▶ ASSIGNMENT:
The reply must return each line of the data exactly.

▶ WORKING DATA:
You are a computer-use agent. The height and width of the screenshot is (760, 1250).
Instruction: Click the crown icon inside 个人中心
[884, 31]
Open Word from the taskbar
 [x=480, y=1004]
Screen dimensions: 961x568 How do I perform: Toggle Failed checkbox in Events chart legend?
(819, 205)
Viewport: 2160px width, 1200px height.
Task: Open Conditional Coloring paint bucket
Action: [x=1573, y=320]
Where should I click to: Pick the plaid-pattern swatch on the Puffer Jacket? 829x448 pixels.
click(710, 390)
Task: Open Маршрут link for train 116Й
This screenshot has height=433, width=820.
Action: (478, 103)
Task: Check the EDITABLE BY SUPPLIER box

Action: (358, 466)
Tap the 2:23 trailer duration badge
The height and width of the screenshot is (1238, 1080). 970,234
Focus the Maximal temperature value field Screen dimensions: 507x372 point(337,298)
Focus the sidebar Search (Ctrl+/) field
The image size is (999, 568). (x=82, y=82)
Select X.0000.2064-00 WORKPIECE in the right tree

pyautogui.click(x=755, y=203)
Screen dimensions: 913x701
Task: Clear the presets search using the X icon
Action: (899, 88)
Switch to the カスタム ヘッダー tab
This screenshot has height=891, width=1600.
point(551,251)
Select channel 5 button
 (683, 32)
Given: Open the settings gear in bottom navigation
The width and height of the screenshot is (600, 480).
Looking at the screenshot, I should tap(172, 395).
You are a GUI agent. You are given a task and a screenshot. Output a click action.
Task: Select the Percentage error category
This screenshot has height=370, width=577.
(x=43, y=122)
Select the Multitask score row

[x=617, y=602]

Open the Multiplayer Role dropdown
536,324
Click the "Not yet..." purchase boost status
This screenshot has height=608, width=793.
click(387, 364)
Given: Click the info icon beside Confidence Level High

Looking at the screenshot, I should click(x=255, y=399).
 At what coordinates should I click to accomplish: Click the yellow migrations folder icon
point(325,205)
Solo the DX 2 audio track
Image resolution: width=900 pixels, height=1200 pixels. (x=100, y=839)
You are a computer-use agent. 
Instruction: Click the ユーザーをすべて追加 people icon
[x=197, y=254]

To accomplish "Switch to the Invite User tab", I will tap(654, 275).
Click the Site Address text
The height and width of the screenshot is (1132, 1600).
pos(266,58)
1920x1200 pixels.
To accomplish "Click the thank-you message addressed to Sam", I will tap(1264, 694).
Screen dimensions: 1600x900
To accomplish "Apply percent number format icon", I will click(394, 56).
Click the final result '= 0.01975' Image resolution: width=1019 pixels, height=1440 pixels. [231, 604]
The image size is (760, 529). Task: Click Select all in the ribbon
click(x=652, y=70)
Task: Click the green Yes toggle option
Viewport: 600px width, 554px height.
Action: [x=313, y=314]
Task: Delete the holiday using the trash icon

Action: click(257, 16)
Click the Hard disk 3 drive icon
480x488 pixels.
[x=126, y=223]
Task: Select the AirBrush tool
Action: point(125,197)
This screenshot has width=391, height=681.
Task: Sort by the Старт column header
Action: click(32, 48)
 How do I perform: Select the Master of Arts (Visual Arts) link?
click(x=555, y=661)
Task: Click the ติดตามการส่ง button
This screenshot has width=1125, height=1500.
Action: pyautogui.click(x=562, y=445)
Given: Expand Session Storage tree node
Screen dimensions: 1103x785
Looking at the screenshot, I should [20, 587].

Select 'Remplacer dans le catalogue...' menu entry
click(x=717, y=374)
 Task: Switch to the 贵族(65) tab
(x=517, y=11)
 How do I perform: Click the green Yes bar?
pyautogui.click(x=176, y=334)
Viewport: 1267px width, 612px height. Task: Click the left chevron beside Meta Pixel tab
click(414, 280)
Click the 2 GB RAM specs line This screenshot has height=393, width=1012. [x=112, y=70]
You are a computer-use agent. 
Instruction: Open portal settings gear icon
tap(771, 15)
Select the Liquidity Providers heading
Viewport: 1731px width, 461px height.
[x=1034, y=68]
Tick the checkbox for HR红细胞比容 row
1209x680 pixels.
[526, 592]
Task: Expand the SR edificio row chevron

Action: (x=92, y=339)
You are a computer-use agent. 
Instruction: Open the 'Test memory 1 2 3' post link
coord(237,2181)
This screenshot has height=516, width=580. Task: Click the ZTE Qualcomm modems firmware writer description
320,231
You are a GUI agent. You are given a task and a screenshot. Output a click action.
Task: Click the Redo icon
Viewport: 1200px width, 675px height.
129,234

▶ YOUR RESPONSE:
You are a computer-use agent. The height and width of the screenshot is (760, 1250).
Instruction: Click the crown icon inside 个人中心
[884, 31]
Open Word from the taskbar
 [x=480, y=1004]
Screen dimensions: 961x568 How do I perform: Toggle Failed checkbox in Events chart legend?
(819, 205)
Viewport: 2160px width, 1200px height.
Task: Open Conditional Coloring paint bucket
Action: [x=1573, y=320]
Where should I click to: Pick the plaid-pattern swatch on the Puffer Jacket? 829x448 pixels.
click(710, 390)
Task: Open Маршрут link for train 116Й
This screenshot has height=433, width=820.
Action: (478, 103)
Task: Check the EDITABLE BY SUPPLIER box

Action: (358, 466)
Tap the 2:23 trailer duration badge
The height and width of the screenshot is (1238, 1080). 970,234
Focus the Maximal temperature value field Screen dimensions: 507x372 point(337,298)
Focus the sidebar Search (Ctrl+/) field
The image size is (999, 568). (x=82, y=82)
Select X.0000.2064-00 WORKPIECE in the right tree

pyautogui.click(x=755, y=203)
Screen dimensions: 913x701
Task: Clear the presets search using the X icon
Action: (899, 88)
Switch to the カスタム ヘッダー tab
This screenshot has height=891, width=1600.
point(551,251)
Select channel 5 button
 (683, 32)
Given: Open the settings gear in bottom navigation
The width and height of the screenshot is (600, 480).
Looking at the screenshot, I should tap(172, 395).
You are a GUI agent. You are given a task and a screenshot. Output a click action.
Task: Select the Percentage error category
This screenshot has height=370, width=577.
(x=43, y=122)
Select the Multitask score row

[x=617, y=602]

Open the Multiplayer Role dropdown
536,324
Click the "Not yet..." purchase boost status
This screenshot has height=608, width=793.
click(387, 364)
Given: Click the info icon beside Confidence Level High

Looking at the screenshot, I should click(x=255, y=399).
 At what coordinates should I click to accomplish: Click the yellow migrations folder icon
point(325,205)
Solo the DX 2 audio track
Image resolution: width=900 pixels, height=1200 pixels. (x=100, y=839)
You are a computer-use agent. 
Instruction: Click the ユーザーをすべて追加 people icon
[x=197, y=254]

To accomplish "Switch to the Invite User tab", I will tap(654, 275).
Click the Site Address text
The height and width of the screenshot is (1132, 1600).
pos(266,58)
1920x1200 pixels.
To accomplish "Click the thank-you message addressed to Sam", I will tap(1264, 694).
Screen dimensions: 1600x900
To accomplish "Apply percent number format icon", I will click(394, 56).
Click the final result '= 0.01975' Image resolution: width=1019 pixels, height=1440 pixels. [231, 604]
The image size is (760, 529). Task: Click Select all in the ribbon
click(x=652, y=70)
Task: Click the green Yes toggle option
Viewport: 600px width, 554px height.
Action: [x=313, y=314]
Task: Delete the holiday using the trash icon

Action: click(257, 16)
Click the Hard disk 3 drive icon
480x488 pixels.
[x=126, y=223]
Task: Select the AirBrush tool
Action: point(125,197)
This screenshot has width=391, height=681.
Task: Sort by the Старт column header
Action: click(32, 48)
 How do I perform: Select the Master of Arts (Visual Arts) link?
click(x=555, y=661)
Task: Click the ติดตามการส่ง button
This screenshot has width=1125, height=1500.
Action: pyautogui.click(x=562, y=445)
Given: Expand Session Storage tree node
Screen dimensions: 1103x785
Looking at the screenshot, I should [20, 587].

Select 'Remplacer dans le catalogue...' menu entry
click(x=717, y=374)
 Task: Switch to the 贵族(65) tab
(x=517, y=11)
 How do I perform: Click the green Yes bar?
pyautogui.click(x=176, y=334)
Viewport: 1267px width, 612px height. Task: Click the left chevron beside Meta Pixel tab
click(414, 280)
Click the 2 GB RAM specs line This screenshot has height=393, width=1012. [x=112, y=70]
You are a computer-use agent. 
Instruction: Open portal settings gear icon
tap(771, 15)
Select the Liquidity Providers heading
Viewport: 1731px width, 461px height.
[x=1034, y=68]
Tick the checkbox for HR红细胞比容 row
1209x680 pixels.
[526, 592]
Task: Expand the SR edificio row chevron

Action: (x=92, y=339)
You are a computer-use agent. 
Instruction: Open the 'Test memory 1 2 3' post link
coord(237,2181)
This screenshot has height=516, width=580. Task: Click the ZTE Qualcomm modems firmware writer description
320,231
You are a GUI agent. You are given a task and a screenshot. Output a click action.
Task: Click the Redo icon
Viewport: 1200px width, 675px height.
129,234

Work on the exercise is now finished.